## Provided records

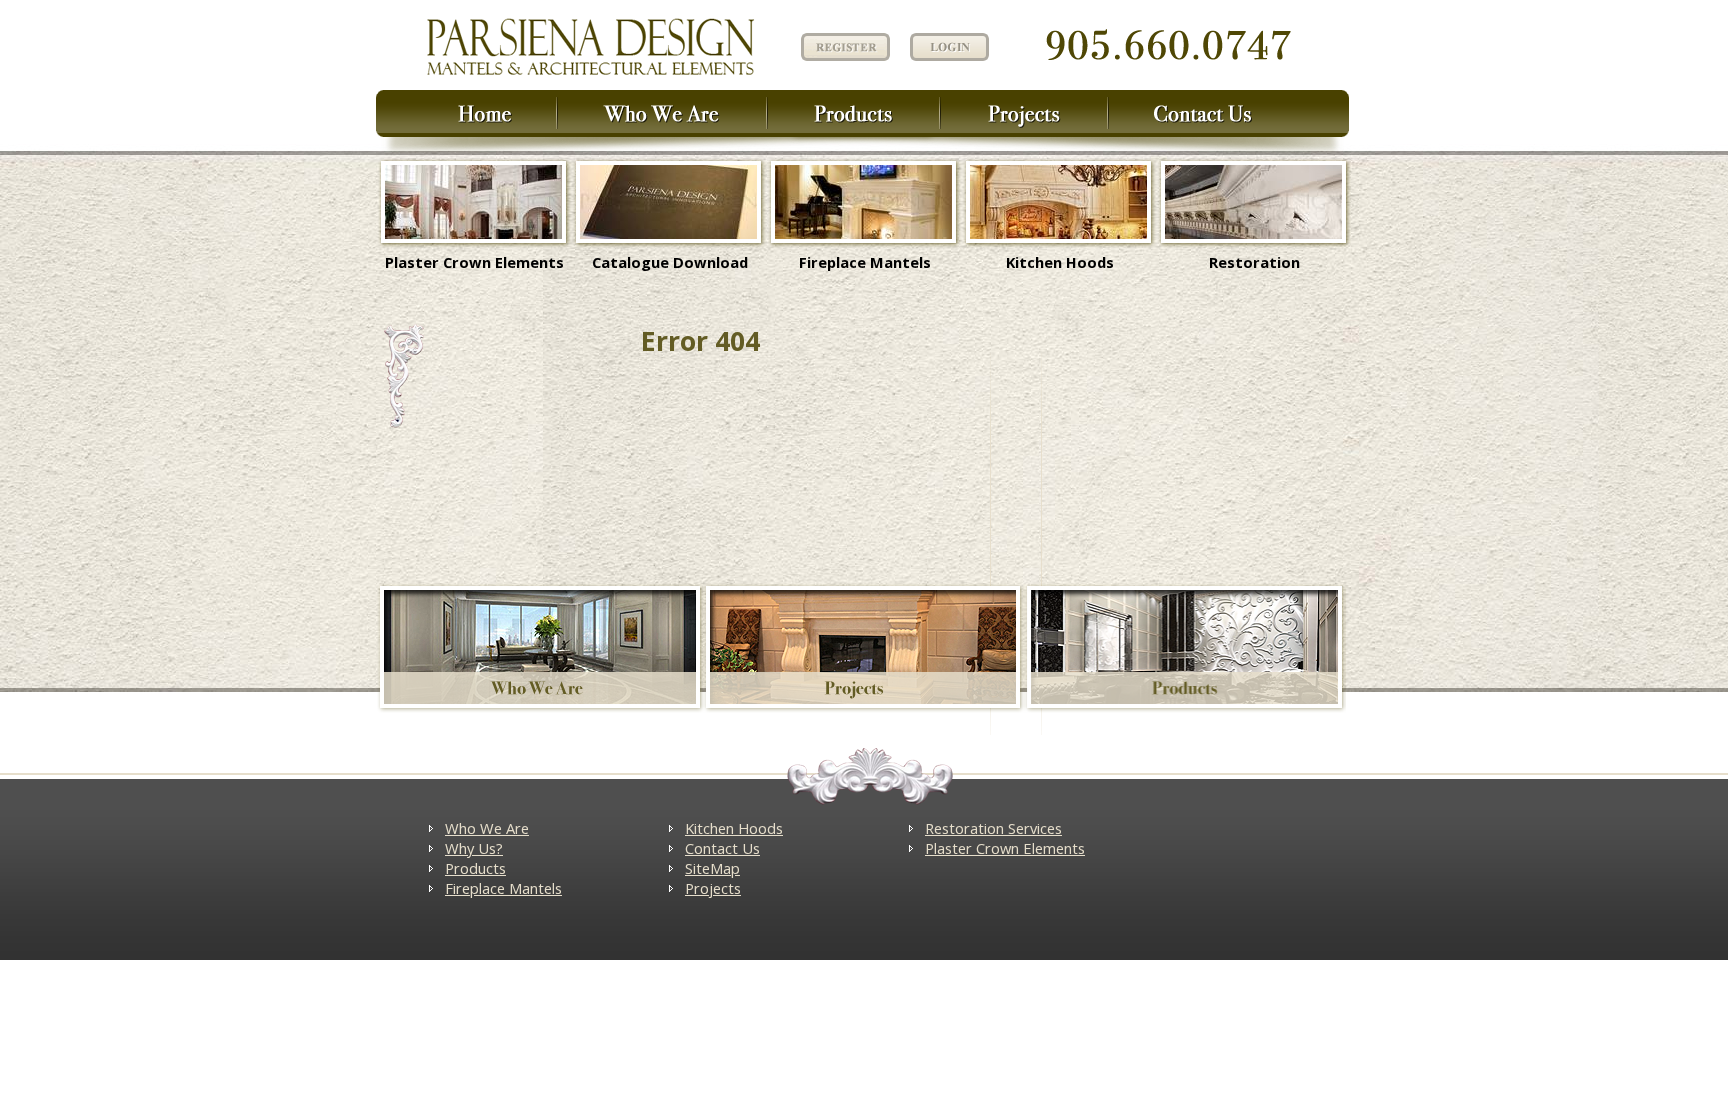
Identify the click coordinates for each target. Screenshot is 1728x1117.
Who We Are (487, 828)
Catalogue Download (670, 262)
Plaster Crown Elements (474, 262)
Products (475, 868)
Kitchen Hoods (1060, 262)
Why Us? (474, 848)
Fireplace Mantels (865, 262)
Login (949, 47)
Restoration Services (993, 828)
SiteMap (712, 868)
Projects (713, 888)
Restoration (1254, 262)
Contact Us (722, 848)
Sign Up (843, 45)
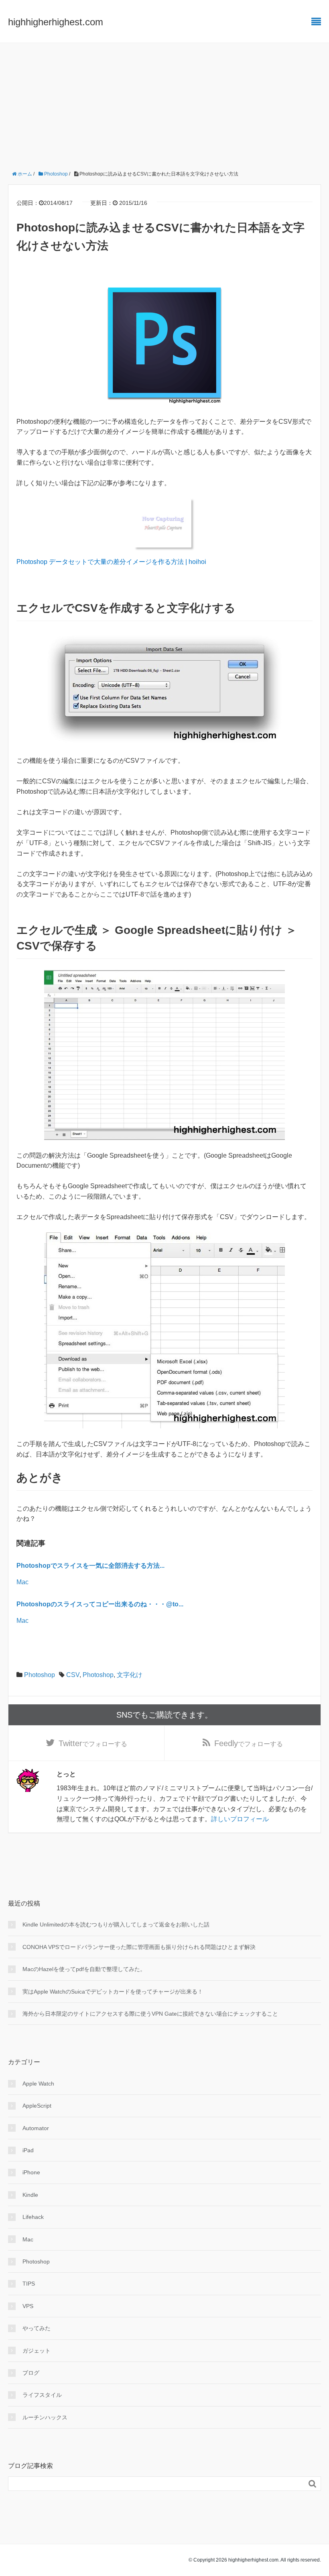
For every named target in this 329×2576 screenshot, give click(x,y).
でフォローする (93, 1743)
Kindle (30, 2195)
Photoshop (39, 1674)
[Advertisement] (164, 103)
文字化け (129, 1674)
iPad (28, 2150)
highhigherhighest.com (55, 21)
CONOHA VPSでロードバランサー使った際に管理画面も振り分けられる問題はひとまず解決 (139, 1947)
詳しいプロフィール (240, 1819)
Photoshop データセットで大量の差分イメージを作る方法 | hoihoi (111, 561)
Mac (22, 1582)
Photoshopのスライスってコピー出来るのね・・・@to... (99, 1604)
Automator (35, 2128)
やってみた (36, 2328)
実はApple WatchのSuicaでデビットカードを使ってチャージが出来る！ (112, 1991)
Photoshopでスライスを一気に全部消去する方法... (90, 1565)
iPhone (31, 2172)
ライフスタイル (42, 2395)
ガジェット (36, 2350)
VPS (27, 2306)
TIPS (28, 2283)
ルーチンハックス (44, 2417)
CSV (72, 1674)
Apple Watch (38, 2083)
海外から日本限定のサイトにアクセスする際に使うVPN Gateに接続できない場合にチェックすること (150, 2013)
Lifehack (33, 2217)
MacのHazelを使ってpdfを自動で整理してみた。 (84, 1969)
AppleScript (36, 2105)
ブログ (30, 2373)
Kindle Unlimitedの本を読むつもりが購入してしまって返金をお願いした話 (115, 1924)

## Exercise directions
Out of the entries above, write out only the lines between the line holding "iPad (28, 2150)" and the line holding "やってみた (36, 2328)", inclusive, each exactly as given.

## Expected answer
iPad (28, 2150)
highhigherhighest.com (55, 21)
CONOHA VPSでロードバランサー使った際に管理画面も振り分けられる問題はひとまず解決 (139, 1947)
詳しいプロフィール (240, 1819)
Photoshop データセットで大量の差分イメージを作る方法 | hoihoi (111, 561)
Mac (22, 1582)
Photoshopのスライスってコピー出来るのね・・・@to... (99, 1604)
Automator (35, 2128)
やってみた (36, 2328)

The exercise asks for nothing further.